ИСХОДНЫЙ ТЕКСТ ::
************
Чувственные вещи суть только те которые
Джорж Беркли-наиболее значиетльный английский мыслитель первой половины 18в. Он посвятил себя защите религии и идеалистической философии от материализма, атеизма, и свободомыслия. Он является автором многих произведений, таких как «Опыт новой теории знания»; «Трактат о принципах человеческого знания»; «Три разговора между Гиласом и Филоносум». В этом произведении, представляющем собой настоящий литературный шедевр, Филонус защищает идеалистическую теорию в споре с Гиласом, сторонником учения о реальности материи.
Филонус утверждает, что не свете не существует материальной субстанции. Под чувственными вещами Гилас подразумевает только те, которые могут быть восприняты чувствами непосредственно (буквы – чувственные вещи, а понятия, которые при помощи них передаются – нет). Выведение причин и поводов из действий и явлений, которые одни только и воспринимаются чувствами, всецело относится к разуму.
Чувственные вещи не что иное, как те же чувственные качества или сочетания чувственных качеств. Действительное абсолютное бытие чувственных вещей подразумевается как нечто отличное от их воспринимаемого бытия. Теплота, если допустить ее действительное бытие, должна существовать вне разума. Справедливо ли это для всех степеней теплоты? Какую бы степень тепла мы ни воспринимали чувствами, мы можем быть уверены, что та же степень существует в объекте, которым она вызывается. Материальная субстанция есть бытие, лишенное чувств. Очень сильная и вызывающая страдание теплота не может существовать вне разума, значит, она не имеет реального бытия.
************
ПИСЬМЕННОЕ ЗАДАНИЕ A :: Выведите из листинга фрагмент от строки, где есть «The image size», до строки, где есть «Action: [x=1311, y=858]», обе включительно. Изображения в ответ не включайте.
Листинг никак не связан с текстом о Беркли.

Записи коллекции
************
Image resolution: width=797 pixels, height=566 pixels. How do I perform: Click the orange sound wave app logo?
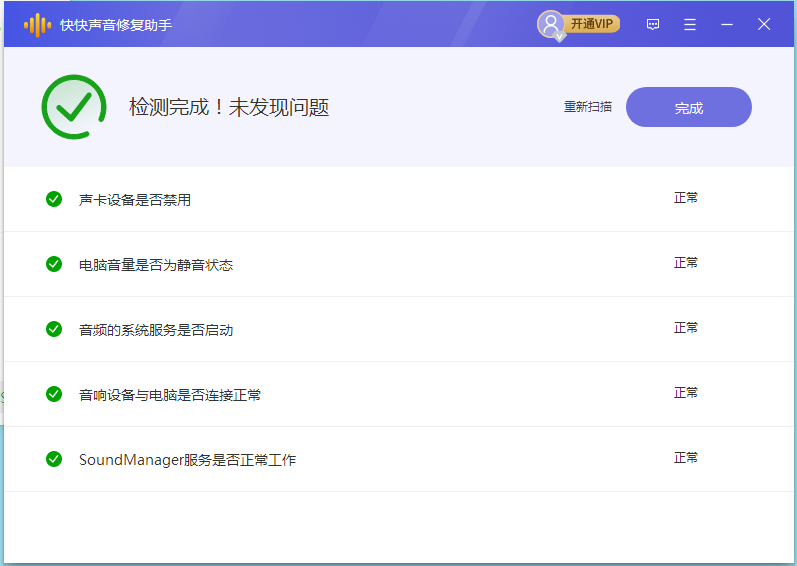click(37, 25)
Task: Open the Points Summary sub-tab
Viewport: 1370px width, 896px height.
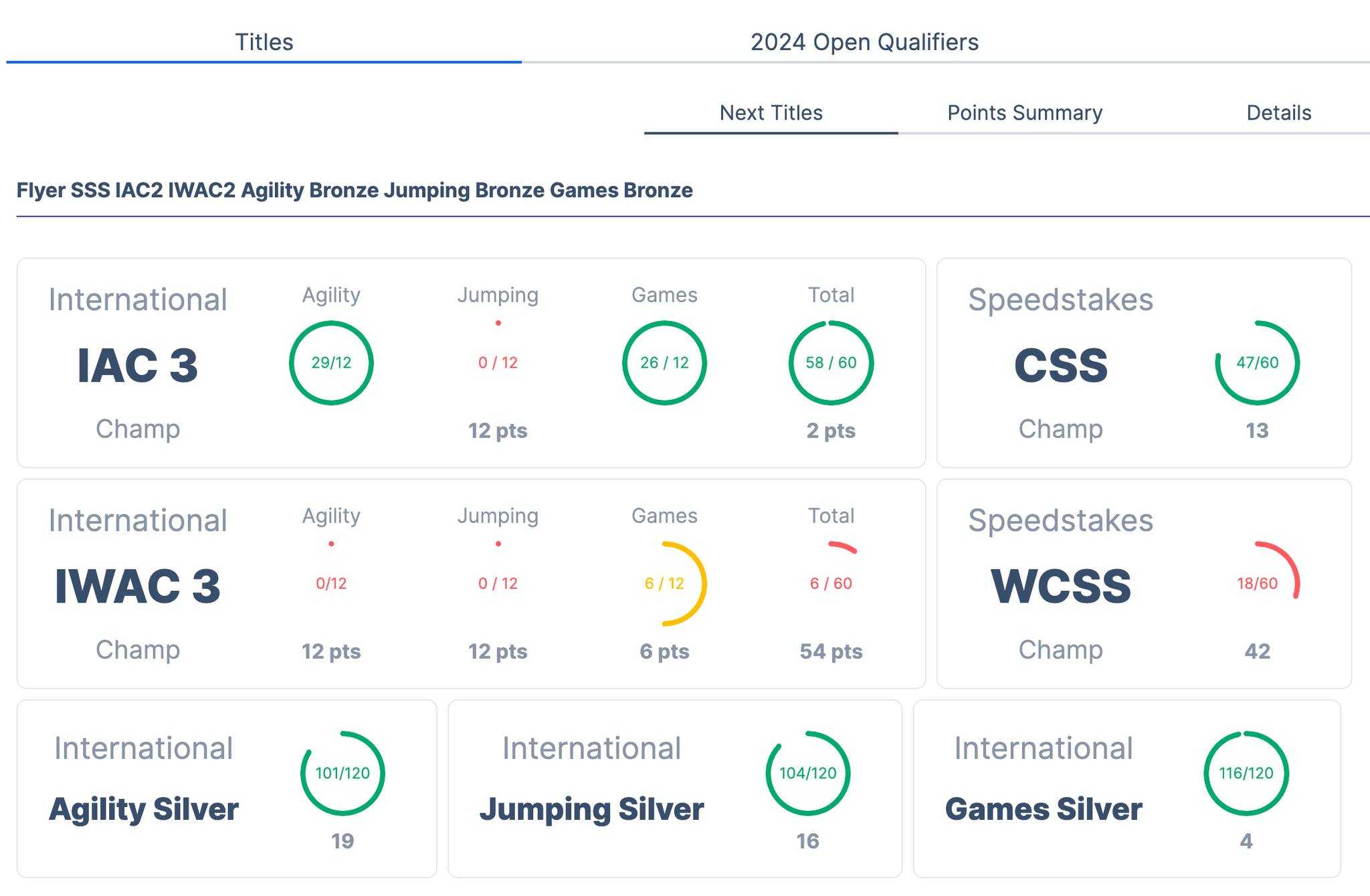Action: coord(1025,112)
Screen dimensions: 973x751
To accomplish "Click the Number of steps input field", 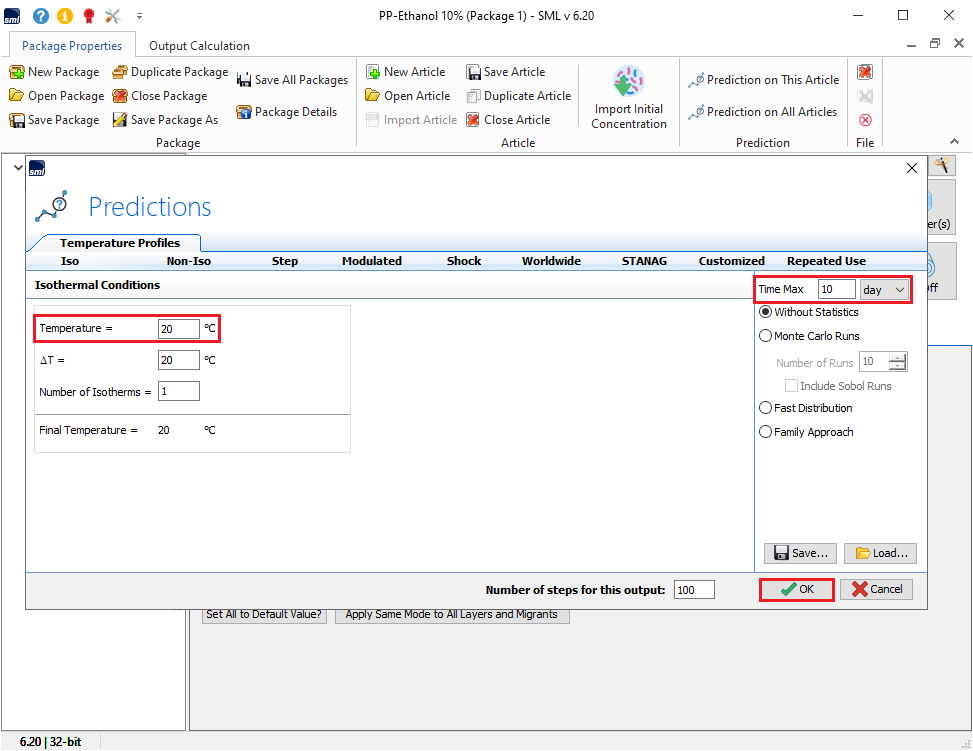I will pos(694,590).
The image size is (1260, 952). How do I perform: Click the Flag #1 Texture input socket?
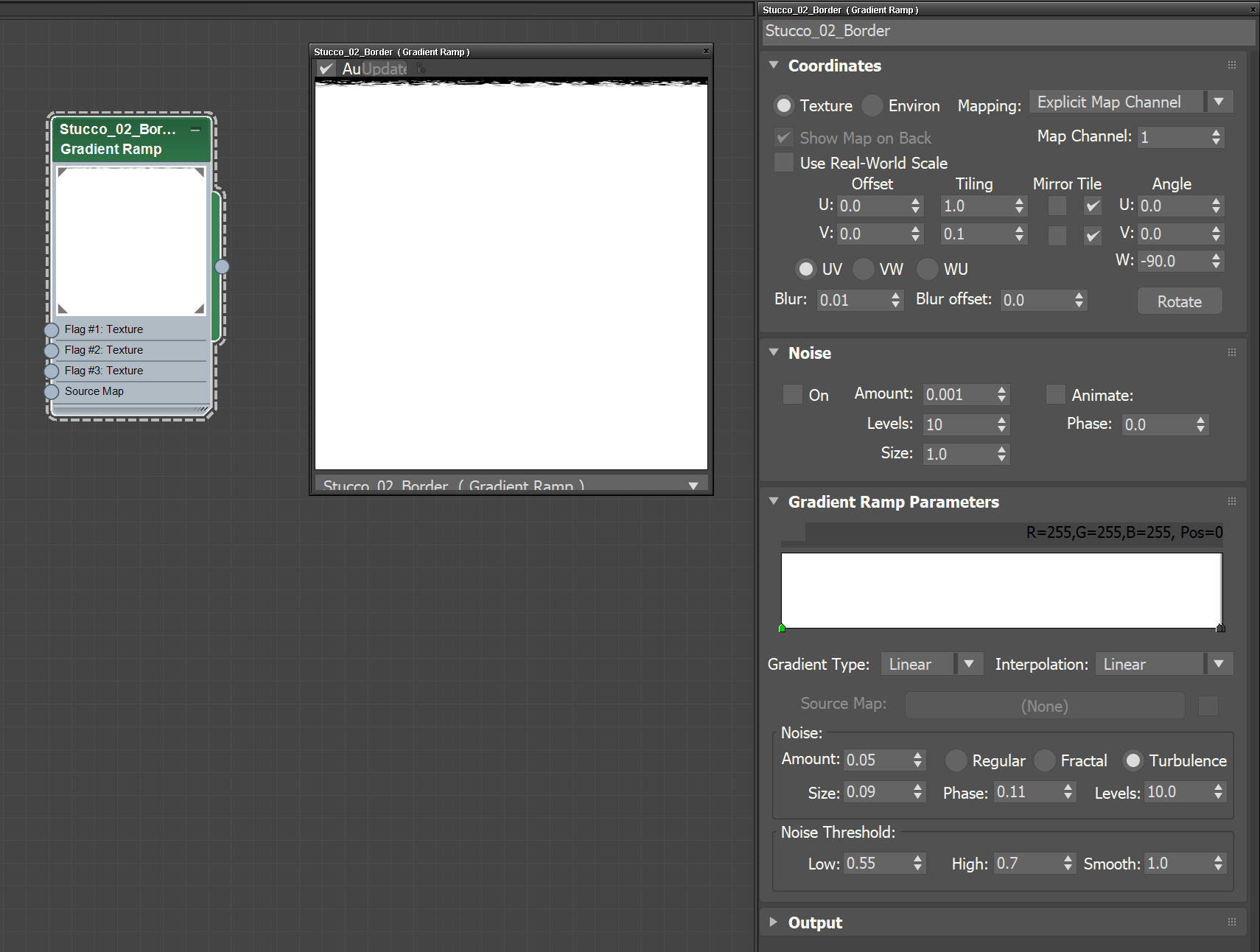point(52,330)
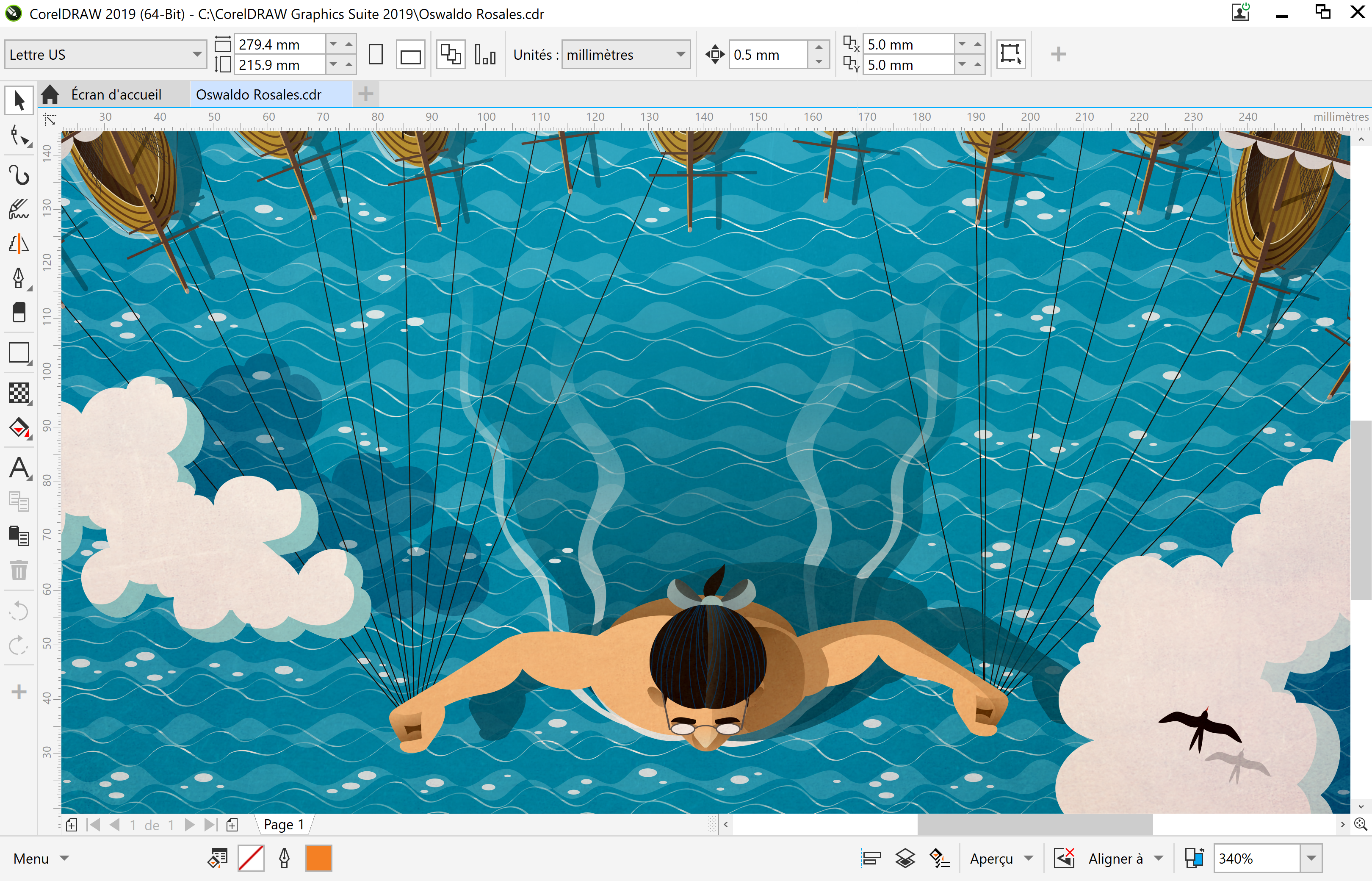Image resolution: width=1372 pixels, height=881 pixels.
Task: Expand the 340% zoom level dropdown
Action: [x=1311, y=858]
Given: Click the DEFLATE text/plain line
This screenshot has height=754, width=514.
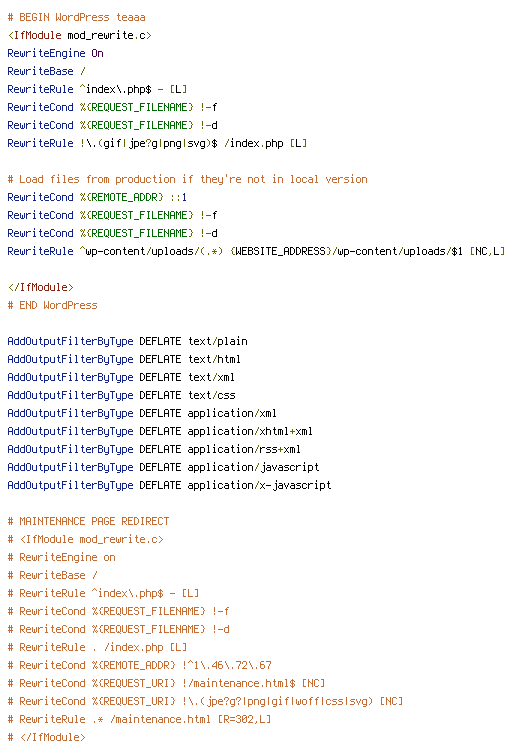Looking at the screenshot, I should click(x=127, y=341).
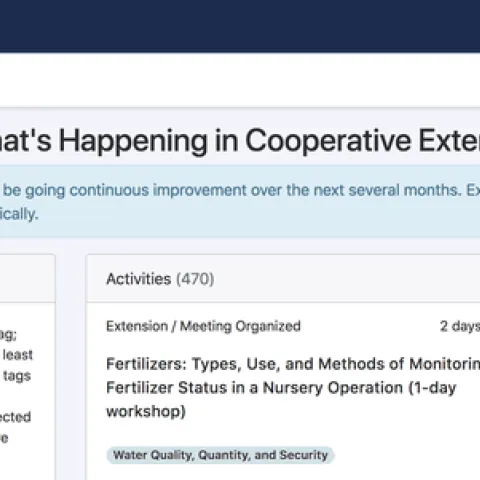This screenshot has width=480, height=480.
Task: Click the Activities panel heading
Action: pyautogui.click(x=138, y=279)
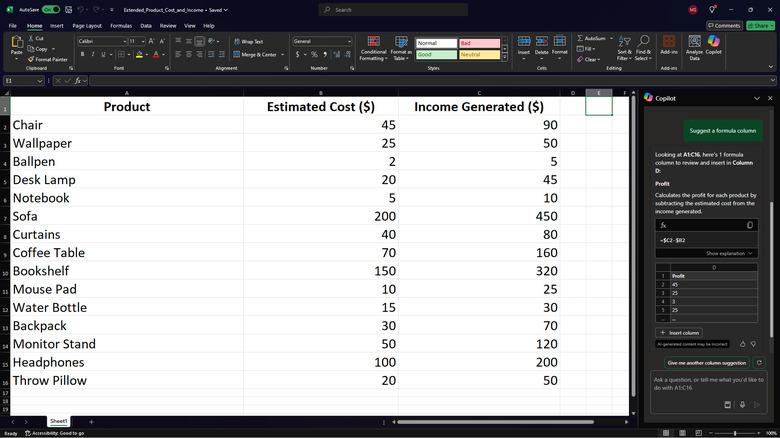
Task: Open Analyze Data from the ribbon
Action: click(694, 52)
************
ПИСЬМЕННОЕ ЗАДАНИЕ B :: Почему, согласно тексту о Беркли, Гилас считает буквы чувственными вещами, а передаваемые ими понятия нет?

ПОЛНЫЙ ОТВЕТ A ::
The image size is (1260, 952). How do I perform: Click the Flag #1 Texture input socket?
point(52,330)
Image resolution: width=1372 pixels, height=881 pixels.
Task: Expand the 340% zoom level dropdown
Action: [x=1311, y=858]

ПОЛНЫЙ ОТВЕТ B :: Под чувственными вещами Гилас понимает только то, что воспринимается чувствами непосредственно. Буквы воспринимаются так, а понятия нет: выведение причин и поводов из воспринимаемого всецело относится к разуму.